**Records supplied**:

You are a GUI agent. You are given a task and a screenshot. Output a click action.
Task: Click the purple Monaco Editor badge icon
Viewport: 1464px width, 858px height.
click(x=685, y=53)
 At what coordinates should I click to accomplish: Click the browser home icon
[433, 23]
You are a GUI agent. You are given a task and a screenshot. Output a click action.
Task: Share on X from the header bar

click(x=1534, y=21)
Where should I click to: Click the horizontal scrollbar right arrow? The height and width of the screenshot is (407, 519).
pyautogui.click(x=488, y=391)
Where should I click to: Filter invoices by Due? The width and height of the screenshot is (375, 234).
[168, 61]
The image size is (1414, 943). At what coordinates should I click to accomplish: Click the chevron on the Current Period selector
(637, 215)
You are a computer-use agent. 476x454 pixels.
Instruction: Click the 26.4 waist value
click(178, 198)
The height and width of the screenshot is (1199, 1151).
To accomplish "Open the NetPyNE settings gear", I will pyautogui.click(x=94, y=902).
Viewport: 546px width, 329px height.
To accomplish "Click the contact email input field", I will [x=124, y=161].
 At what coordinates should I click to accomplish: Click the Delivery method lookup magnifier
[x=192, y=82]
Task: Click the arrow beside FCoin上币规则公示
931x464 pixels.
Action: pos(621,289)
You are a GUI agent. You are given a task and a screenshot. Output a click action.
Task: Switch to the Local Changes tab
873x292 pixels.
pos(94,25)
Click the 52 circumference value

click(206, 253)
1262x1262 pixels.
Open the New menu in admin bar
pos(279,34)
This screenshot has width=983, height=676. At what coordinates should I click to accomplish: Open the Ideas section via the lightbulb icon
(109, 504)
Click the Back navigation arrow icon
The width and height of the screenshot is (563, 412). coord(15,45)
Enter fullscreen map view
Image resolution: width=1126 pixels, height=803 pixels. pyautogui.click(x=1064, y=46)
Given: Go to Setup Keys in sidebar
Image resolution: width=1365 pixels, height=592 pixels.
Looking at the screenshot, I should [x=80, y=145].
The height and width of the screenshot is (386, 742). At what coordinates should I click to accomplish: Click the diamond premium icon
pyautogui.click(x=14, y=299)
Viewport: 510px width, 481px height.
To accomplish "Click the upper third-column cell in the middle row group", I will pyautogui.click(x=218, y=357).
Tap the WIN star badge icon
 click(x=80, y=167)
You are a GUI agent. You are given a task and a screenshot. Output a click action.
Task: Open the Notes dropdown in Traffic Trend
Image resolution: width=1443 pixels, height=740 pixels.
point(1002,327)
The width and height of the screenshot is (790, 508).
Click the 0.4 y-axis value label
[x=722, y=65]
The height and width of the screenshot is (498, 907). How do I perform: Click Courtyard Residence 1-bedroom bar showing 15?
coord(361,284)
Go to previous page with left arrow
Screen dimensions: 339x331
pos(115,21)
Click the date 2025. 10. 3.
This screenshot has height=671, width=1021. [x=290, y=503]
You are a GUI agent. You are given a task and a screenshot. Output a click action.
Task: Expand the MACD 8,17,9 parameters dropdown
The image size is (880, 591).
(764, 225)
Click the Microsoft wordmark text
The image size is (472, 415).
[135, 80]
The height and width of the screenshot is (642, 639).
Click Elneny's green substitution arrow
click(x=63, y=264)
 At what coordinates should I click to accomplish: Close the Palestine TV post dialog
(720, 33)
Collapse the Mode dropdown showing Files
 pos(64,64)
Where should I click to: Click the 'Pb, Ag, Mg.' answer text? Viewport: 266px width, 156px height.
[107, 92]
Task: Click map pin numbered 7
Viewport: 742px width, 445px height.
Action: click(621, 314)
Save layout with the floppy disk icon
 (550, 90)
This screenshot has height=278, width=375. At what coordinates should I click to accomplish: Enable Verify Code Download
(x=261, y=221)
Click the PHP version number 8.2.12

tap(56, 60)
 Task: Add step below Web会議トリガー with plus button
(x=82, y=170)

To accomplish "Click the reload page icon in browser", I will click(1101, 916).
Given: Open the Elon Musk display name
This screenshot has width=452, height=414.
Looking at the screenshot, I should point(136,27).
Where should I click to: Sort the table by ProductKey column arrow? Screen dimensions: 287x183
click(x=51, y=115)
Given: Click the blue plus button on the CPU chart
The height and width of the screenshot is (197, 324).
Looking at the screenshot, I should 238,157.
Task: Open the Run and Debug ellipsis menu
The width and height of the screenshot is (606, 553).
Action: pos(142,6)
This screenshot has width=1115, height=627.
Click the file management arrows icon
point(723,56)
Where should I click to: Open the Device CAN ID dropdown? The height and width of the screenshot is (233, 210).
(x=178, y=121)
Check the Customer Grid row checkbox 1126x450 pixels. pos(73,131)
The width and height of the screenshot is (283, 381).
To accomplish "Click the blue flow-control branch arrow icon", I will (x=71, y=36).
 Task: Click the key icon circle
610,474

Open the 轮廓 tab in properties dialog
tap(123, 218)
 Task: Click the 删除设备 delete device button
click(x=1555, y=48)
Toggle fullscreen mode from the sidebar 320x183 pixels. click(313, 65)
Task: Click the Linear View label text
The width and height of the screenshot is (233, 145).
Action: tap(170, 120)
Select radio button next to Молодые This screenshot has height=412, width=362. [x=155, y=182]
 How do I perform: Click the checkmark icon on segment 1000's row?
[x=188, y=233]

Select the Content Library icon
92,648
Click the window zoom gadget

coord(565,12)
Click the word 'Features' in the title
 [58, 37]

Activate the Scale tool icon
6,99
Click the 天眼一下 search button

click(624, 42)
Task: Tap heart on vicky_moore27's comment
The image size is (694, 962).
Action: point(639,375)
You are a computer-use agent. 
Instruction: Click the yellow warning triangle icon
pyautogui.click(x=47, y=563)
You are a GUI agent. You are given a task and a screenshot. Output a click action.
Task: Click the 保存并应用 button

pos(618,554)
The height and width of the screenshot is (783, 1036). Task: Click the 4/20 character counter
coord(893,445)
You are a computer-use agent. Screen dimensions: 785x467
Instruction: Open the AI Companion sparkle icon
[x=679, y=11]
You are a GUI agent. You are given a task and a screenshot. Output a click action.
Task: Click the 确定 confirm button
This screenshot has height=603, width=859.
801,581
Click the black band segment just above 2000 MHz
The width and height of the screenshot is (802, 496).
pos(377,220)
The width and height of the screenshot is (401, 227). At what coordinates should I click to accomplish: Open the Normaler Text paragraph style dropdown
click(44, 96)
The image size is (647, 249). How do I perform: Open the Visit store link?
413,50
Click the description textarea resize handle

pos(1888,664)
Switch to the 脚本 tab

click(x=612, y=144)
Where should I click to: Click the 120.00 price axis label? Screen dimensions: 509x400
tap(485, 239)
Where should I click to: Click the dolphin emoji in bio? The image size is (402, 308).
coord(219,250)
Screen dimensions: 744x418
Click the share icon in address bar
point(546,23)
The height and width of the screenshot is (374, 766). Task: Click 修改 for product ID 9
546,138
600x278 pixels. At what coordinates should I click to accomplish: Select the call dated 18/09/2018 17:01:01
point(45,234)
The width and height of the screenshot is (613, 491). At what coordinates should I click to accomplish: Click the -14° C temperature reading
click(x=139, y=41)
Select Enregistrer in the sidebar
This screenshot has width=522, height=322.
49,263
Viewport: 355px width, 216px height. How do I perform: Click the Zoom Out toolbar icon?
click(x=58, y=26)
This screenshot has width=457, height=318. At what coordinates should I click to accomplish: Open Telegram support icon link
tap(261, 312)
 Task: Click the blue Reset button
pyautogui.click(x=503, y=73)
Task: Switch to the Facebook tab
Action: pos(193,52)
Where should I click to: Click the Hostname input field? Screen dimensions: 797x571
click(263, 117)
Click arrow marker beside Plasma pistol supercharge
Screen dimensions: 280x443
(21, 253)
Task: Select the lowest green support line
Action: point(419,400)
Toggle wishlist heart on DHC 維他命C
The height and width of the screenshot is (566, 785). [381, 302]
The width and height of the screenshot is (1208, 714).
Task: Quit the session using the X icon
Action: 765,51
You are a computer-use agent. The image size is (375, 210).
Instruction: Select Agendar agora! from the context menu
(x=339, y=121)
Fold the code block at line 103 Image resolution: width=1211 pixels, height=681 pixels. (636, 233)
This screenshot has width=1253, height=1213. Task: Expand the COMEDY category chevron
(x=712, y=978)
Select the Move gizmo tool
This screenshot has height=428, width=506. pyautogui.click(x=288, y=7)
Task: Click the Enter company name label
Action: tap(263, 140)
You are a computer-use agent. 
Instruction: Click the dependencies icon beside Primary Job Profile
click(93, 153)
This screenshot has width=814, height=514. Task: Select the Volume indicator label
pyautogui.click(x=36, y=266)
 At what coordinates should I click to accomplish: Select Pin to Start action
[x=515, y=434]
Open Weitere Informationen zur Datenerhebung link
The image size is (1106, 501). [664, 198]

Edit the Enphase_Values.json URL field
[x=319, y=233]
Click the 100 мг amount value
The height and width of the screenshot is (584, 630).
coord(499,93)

**Problem requirements**: Pick out every line of the records that contains the string "field", matching its case exactly, and copy those lines.

**Full response**:
To accomplish "Click the contact email input field", I will [x=124, y=161].
Where should I click to: Click the Hostname input field? Screen dimensions: 797x571
Edit the Enphase_Values.json URL field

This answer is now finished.